我有一张表:
ppp<-data.frame(client=c(1,1,1,3,3),
calldate=c('2014-08-07', '2014-08-09','2014-08-06','2014-08-07', '2014-08-08'),
cant=c(1,2,3,2,1))
我需要计算每个客户的累计天数。 在这种情况下,我需要获得下表:
client calldate cant cum cant
1 06/08/2014 3 3
1 07/08/2014 1 4
1 09/08/2014 2 6
2 07/08/2014 2 2
2 08/08/2014 1 3
我尝试了这个,我得到了严格的解决方案:
ppp <- ppp[order(ppp$client,ppp$calldate),]

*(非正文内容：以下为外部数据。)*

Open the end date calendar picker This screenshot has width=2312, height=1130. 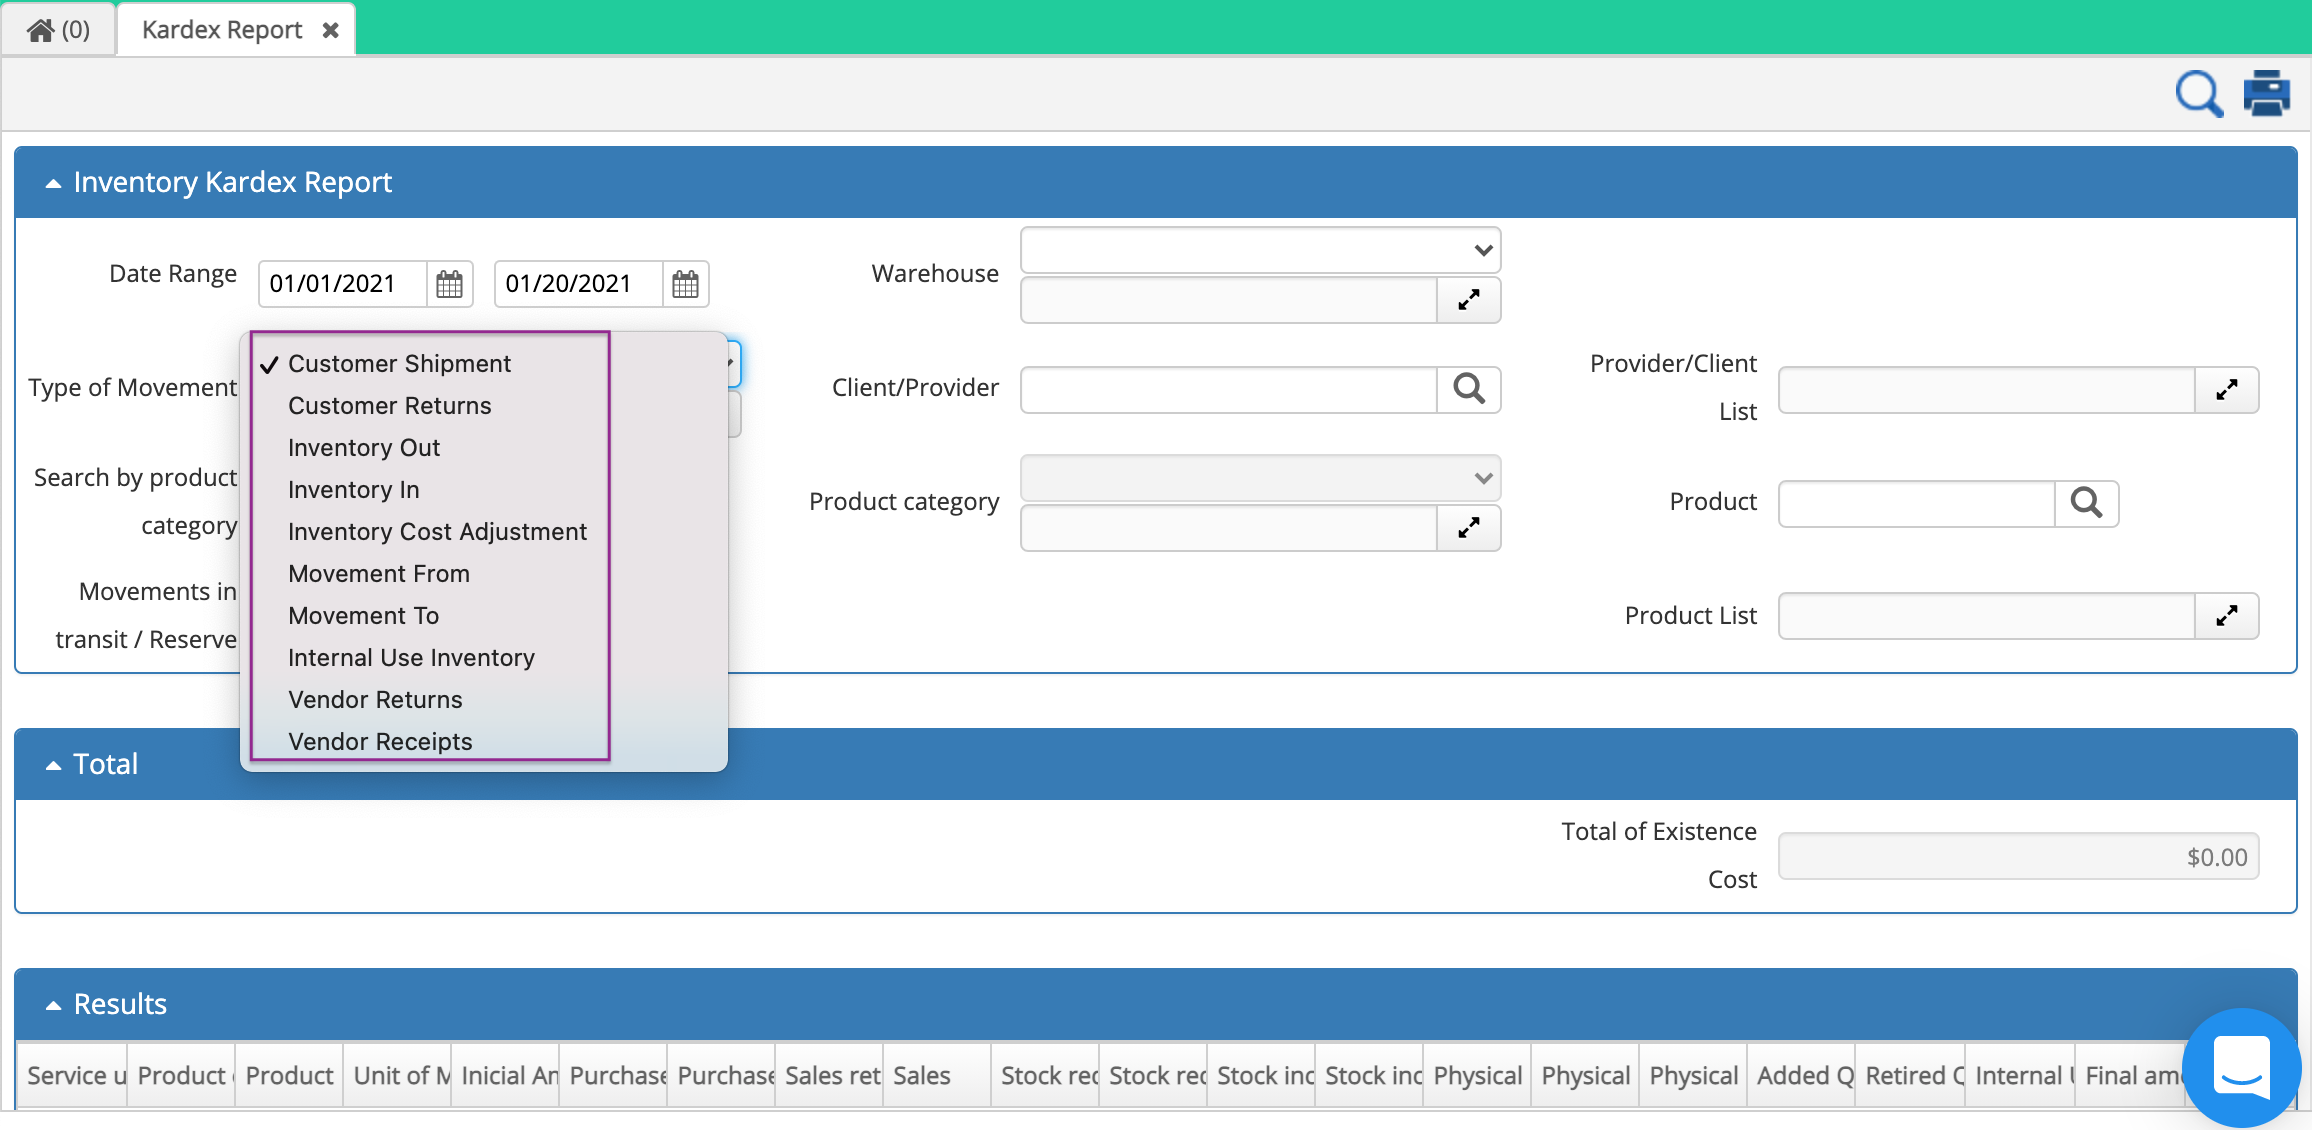click(x=686, y=284)
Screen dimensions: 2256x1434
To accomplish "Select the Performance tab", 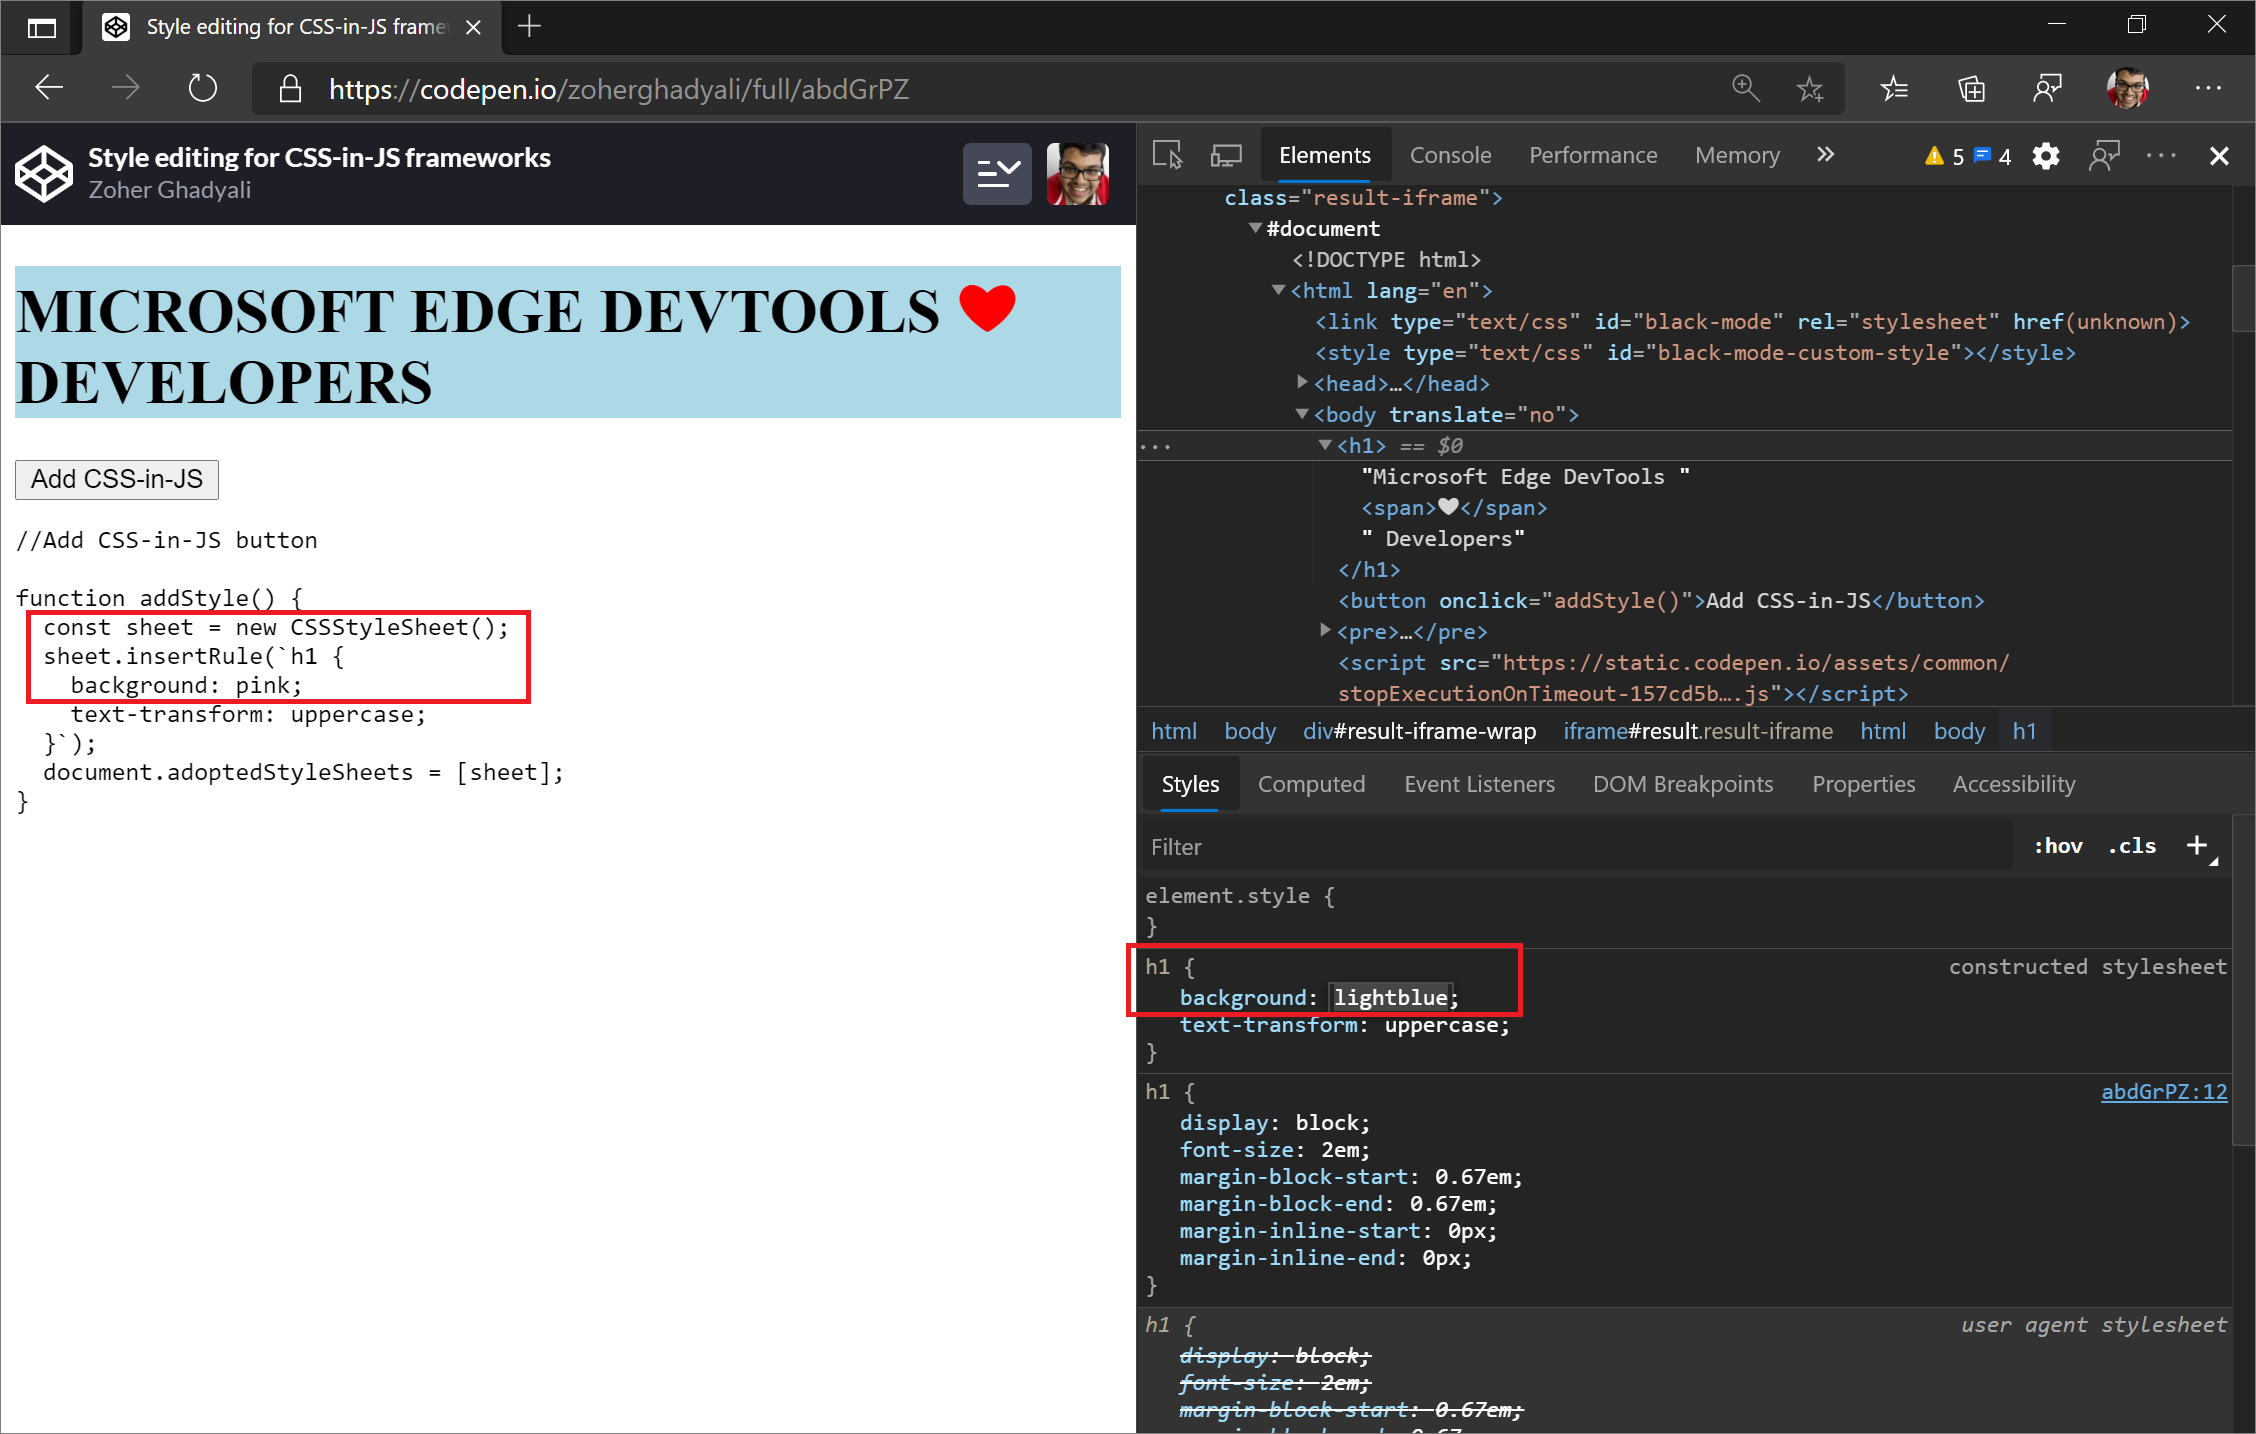I will pos(1592,155).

ppp$cumsum<-unlist(tapply(ppp$cant,ppp$client,FUN=cumsum))
但这是最好的方法吗?为每个客户创建一个列表然后取消列出该列表? 另外,因为我没有指定日期字段,所以我只是订购数据。
答案 0 :(得分:5)
包dplyr
将非常轻松地为您完成此任务:
library(dplyr)
ppp %>% group_by(client) %>% arrange(calldate) %>% mutate(cumcant=cumsum(cant))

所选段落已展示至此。